Resolving deltas: 100% (2450/2450), done.

The git clone command will normally set the local head to the Jetlag repo's main branch. To set your local head to a different branch or tag (for example, a development branch), you can add -b <name> to the command.

Change your working directory to the repo's jetlag directory, which we'll assume for subsequent steps:

[root@<bastion> ~]# cd jetlag
[root@<bastion> jetlag]#
  1. Download your pull_secret.txt from console.redhat.com/openshift/downloads into the root directory of your Jetlag repo on the bastion. You'll find the Pull Secret near the end of the long downloads page, in the section labeled "Tokens". You can either click the "Download" button, and then copy the downloaded file to ~/jetlag/pull_secret.txt on the bastion (notice that Jetlag expects an underscore (_) while the file will download with a hyphen (-)); or click on the "Copy" button, and then paste the clipboard into the terminal after typing cat >pull_secret.txt on the bastion to create the expected filename:
[root@<bastion> jetlag]# cat >pull_secret.txt
{
  "auths": {
    "quay.io": {
      "auth": "XXXXXXX",
      "email": "XXXXXXX"
    },
    "registry.connect.redhat.com": {
      "auth": "XXXXXXX",
      "email": "XXXXXXX"
    },
    "registry.redhat.io": {
      "auth": "XXXXXXX",
      "email": "XXXXXXX"
    }
  }
}

If you are deploying nightly builds then you will need to add a ci token and an entry for registry.ci.openshift.org. If you plan on deploying an ACM downstream build be sure to include an entry for quay.io:443.
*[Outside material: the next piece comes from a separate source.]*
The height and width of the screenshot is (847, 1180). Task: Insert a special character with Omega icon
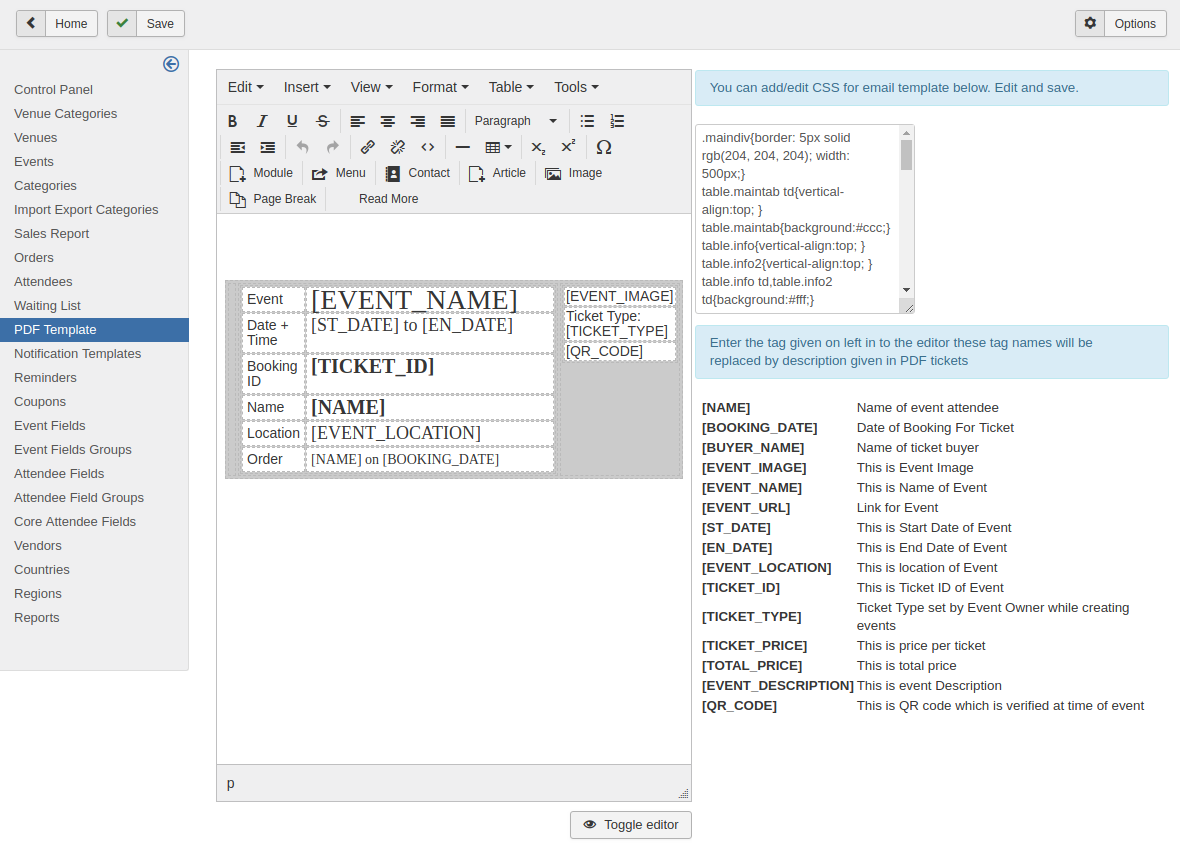tap(603, 147)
  1. Execute the bootstrap script in the current shell, with source bootstrap.sh. This will activate a local virtual Python environment configured with the Jetlag and Ansible dependencies.
[root@<bastion> jetlag]# source bootstrap.sh
Collecting pip
...
(.ansible) [root@<bastion> jetlag]#

You can re-enter that virtual environment when you log in to the bastion again with:

[root@<bastion> ~]# cd jetlag
[root@<bastion> jetlag]# source .ansible/bin/activate

Configure Ansible vars ibmcloud.yml

Next copy the vars file so we can edit it.

(.ansible) [root@<bastion> jetlag]# cp ansible/vars/ibmcloud.sample.yml ansible/vars/ibmcloud.yml
(.ansible) [root@<bastion> jetlag]# vi ansible/vars/ibmcloud.yml

Lab & cluster infrastructure vars

Change lab to lab: ibmcloud

Change cluster_type to cluster_type: mno

Set worker_node_count if you need to limit the number of worker nodes from available hardware.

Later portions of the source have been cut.